Background:  GM2-AP is a 193 amino acid protein that localizes to the lysosome. Existing as a small glycolipid transport protein, GM2-AP acts as a ganglioside-specific cofactor that, together with beta-hexosaminidase A (HEXA), stimulates the breakdown of glycolipid GA2 and ganglioside GM2 and is important for the degradation of proteins containing terminal N-acetyl hexosamines. Mutations in the gene encoding GM2-AP are the cause of GM2-gangliosidosis type AB (GM2GAB), which is also known as Tay-Sachs disease AB variant, and is an autosomal recessive disease that is characterized by ganglioside GM2 accumulation in the presence of both hexosaminidase A and B.

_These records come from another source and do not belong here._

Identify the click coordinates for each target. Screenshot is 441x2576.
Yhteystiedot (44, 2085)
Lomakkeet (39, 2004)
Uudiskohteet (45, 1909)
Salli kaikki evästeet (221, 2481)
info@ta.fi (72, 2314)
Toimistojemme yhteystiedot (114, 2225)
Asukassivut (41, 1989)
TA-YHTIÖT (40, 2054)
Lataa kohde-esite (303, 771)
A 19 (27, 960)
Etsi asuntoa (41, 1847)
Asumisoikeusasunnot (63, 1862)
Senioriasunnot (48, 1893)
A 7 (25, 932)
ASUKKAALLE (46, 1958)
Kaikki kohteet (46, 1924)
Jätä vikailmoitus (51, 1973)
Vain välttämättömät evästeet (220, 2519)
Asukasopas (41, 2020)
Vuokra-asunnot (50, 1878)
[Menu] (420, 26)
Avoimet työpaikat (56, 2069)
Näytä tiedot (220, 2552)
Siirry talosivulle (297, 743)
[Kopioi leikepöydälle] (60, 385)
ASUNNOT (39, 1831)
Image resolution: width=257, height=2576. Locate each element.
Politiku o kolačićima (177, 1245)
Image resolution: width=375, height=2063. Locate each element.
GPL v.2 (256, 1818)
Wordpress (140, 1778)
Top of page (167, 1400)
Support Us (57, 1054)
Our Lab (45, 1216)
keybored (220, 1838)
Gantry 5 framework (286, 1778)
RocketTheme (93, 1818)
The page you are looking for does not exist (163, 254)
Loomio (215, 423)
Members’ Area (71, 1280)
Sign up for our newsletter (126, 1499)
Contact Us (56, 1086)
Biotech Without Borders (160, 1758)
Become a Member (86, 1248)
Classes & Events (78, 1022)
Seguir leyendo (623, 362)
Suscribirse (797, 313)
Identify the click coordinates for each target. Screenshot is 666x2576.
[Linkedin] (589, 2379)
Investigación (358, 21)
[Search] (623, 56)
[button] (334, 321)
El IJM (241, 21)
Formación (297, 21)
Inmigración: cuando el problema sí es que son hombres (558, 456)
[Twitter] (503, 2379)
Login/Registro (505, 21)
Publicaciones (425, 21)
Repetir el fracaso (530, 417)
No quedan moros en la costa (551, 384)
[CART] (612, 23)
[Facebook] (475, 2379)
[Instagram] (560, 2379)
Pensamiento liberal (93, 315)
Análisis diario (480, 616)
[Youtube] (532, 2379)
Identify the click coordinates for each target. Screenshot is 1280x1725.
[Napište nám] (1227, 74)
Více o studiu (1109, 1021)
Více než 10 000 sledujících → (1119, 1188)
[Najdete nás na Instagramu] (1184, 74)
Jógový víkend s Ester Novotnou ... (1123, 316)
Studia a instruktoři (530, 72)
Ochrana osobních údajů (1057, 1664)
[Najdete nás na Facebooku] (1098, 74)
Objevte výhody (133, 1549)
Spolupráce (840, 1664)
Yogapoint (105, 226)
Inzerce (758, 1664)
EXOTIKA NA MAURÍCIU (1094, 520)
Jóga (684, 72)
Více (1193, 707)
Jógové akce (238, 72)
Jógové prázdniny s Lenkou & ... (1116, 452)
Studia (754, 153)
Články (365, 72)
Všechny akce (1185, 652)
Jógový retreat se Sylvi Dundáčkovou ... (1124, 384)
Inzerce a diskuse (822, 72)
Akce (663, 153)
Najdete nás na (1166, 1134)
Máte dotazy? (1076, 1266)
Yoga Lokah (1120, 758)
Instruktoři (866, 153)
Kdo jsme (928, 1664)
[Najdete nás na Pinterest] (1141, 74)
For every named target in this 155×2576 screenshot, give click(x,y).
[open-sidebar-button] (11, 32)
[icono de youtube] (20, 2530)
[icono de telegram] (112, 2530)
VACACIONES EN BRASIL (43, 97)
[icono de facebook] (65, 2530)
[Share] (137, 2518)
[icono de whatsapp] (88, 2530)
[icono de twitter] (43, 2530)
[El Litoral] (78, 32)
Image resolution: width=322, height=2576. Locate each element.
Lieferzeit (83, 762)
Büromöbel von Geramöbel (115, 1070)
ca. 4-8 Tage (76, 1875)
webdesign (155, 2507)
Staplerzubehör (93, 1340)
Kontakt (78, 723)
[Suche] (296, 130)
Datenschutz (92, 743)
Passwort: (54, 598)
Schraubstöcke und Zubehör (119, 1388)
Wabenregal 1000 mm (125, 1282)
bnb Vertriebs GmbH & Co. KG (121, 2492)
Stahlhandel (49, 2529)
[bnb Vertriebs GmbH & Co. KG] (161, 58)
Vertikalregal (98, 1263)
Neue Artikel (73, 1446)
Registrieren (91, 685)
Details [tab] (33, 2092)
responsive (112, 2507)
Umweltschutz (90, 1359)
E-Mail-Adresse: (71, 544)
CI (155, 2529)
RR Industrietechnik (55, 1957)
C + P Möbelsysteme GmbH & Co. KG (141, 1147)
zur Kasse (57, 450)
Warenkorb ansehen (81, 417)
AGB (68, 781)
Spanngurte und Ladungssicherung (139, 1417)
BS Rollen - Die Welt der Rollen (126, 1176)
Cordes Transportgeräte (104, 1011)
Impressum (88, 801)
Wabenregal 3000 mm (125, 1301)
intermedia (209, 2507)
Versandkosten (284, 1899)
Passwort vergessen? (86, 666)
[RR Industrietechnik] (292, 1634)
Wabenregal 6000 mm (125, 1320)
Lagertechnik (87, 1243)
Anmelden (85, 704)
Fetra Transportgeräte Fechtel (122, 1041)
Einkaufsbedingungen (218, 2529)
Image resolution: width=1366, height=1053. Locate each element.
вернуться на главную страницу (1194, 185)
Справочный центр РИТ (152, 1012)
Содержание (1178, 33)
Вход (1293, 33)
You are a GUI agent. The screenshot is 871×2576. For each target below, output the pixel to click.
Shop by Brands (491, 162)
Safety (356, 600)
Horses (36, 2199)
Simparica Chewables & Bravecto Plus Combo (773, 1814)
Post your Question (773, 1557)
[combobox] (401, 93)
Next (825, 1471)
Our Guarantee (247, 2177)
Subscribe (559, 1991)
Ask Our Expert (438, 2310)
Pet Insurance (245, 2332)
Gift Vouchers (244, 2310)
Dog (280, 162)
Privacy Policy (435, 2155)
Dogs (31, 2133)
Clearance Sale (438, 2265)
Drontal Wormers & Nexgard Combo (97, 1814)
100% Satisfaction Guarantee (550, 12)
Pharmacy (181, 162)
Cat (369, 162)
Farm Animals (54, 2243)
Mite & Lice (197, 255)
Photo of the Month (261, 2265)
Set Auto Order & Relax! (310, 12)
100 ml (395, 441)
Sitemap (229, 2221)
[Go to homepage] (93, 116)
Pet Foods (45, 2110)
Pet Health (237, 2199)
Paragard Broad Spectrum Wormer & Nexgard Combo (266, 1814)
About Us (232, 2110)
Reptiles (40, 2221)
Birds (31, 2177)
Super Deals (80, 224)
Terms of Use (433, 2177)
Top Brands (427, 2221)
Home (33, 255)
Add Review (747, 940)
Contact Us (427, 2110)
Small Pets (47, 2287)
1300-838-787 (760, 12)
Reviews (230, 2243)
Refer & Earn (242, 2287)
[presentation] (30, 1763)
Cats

Description: Rabbit polyclonal to GM2A

Immunogen: KLH conjugated synthetic peptide derived from GM2A

Specificity:  ·Reacts with Human, Mouse and Rat.

·Isotype: IgG

Application:  ·Western blotting: 1/100-500. Predicted Mol wt: 21 kDa;

·Immunohistochemistry (Paraffin/frozen tissue section): 1/50-200;

·Immunocytochemistry/Immunofluorescence: 1/100;

·Immunoprecipitation: 1/50;

·ELISA: 1/500;

·Optimal working dilutions must be determined by the end user.